■ **EXTRAIT DE PAGE**

Il me semble que ce n’est que depuis que je vous ai lu que je sache que de tous les temps le nombre des méchants a été le plus grand et le plus fort ; celui des gens de bien, petit et persécuté ; que c’est une loi générale à laquelle il faut se soumettre ; que, de toutes les séductions, la plus grande est celle du despotisme ; qu’il est rare qu’un être passionné, quelque heureusement qu’il soit né, ne fasse pas beaucoup de mal quand il peut tout ; que la nature humaine est perverse ; et que, comme ce n’est pas un grand bonheur que de vivre, ce n’est pas un grand malheur que de mourir.

J’ai pourtant lu la Vanité, le Pauvre diable, et le Russe à Paris ; la vraie satire qu’Horace avait écrite, et que Rousseau et Boileau ne connurent point, mon cher maître, la voilà. Toutes ces pièces fugitives sont charmantes.

■ **BLOC DE DONNÉES**
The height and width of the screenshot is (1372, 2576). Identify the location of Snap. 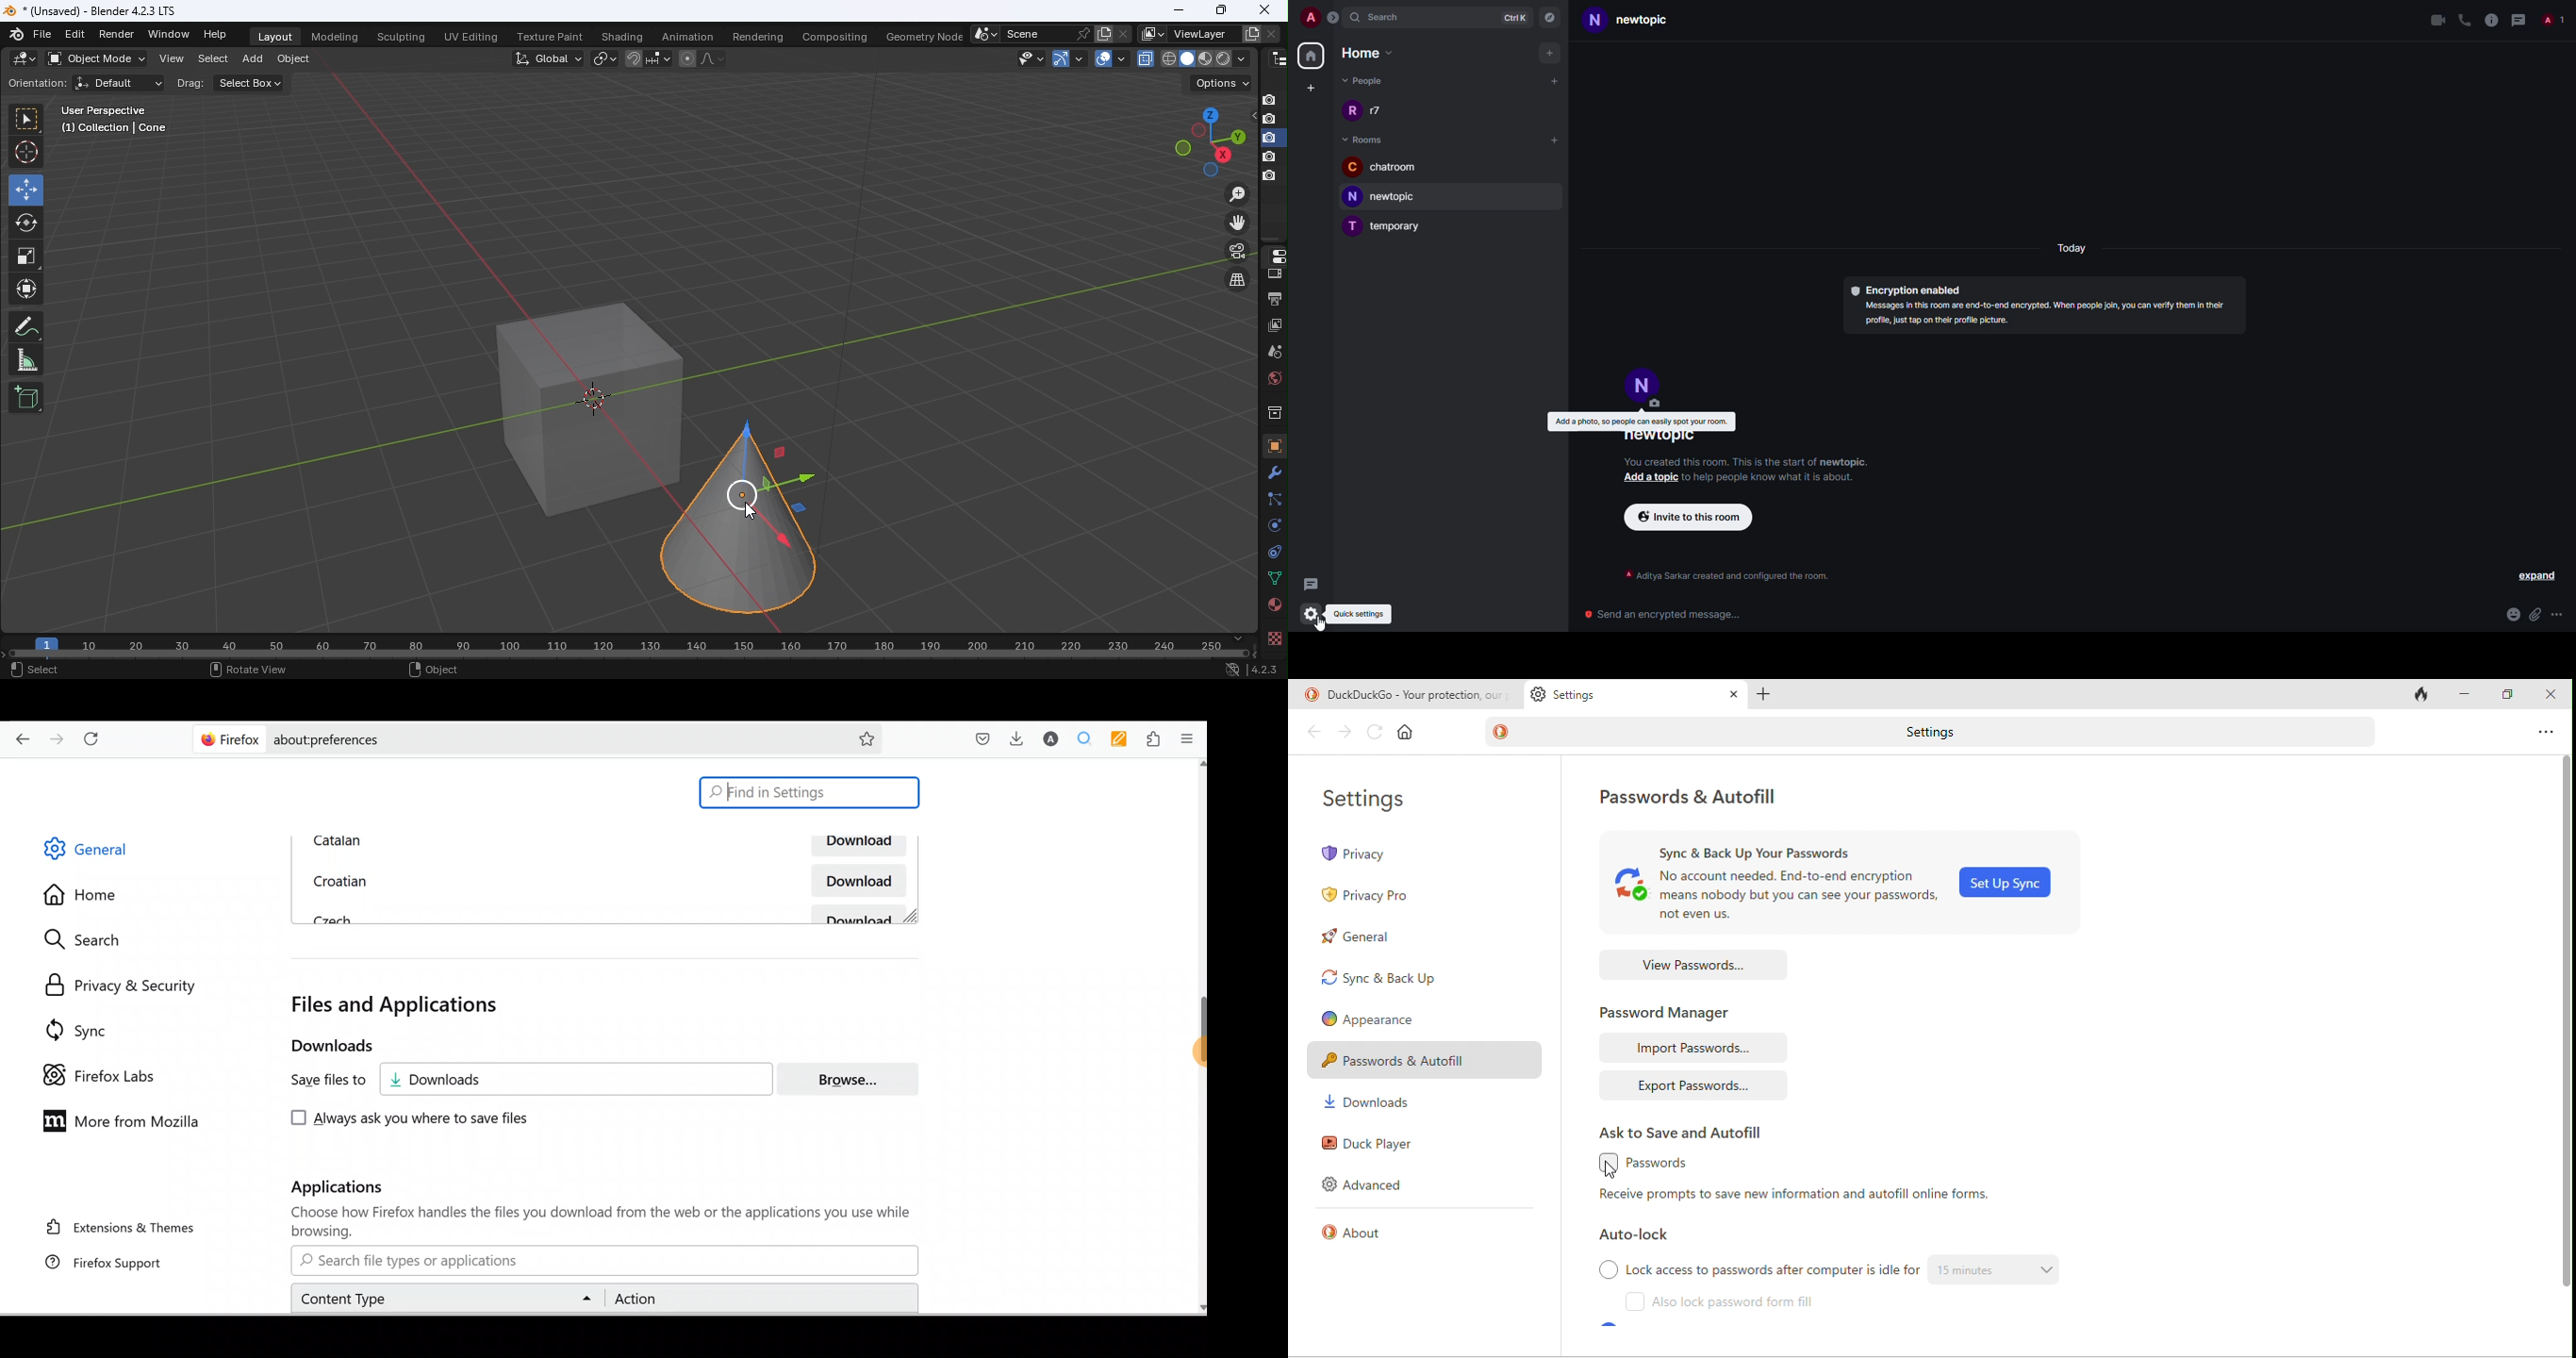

■ **OBJECTIF 1**
Répondez à ces questions sur le texte sur les méchants et la satire.
(a) Selon le texte, quelle est la plus grande de toutes les séductions ?
(b) Quelles pièces l'auteur du texte dit-il avoir lues ?
(c) Quels deux auteurs ne connurent point, d'après le texte, la vraie satire qu'Horace avait écrite ?
■ **OBJECTIF 2**
Reprenez le texte sur les méchants et la satire en le poursuivant après sa dernière phrase.

■ **RÉPONSE 1**
(a) Celle du despotisme.
(b) La Vanité, le Pauvre diable et le Russe à Paris.
(c) Rousseau et Boileau.

■ **RÉPONSE 2**
Il est bon que ceux d’entre nous qui sont tentés de faire des sottises sachent qu’il y a sur les bords du lac de Genève un homme armé d’un grand fouet, dont la pointe peut les atteindre jusqu’ici.

Mais est-ce que je finirai cette causerie sans vous dire un mot de la grande entreprise ? Incessamment le manuscrit sera complet, les planches gravées ; et nous jetterons tout à la fois onze volumes in-folio sur nos ennemis.

Quand il en sera temps, j’invoquerai votre secours.

Adieu, monsieur et cher maître. Pardonnez à ma paresse.

Ayez toujours de l’amitié pour moi. Conservez-vous ; songez quelquefois qu’il n’y a aucun homme au monde dont la vie soit plus précieuse à l’univers que la vôtre.

Et Pompignanos semel arrogantes sublimi tange flagello.

Je suis, etc.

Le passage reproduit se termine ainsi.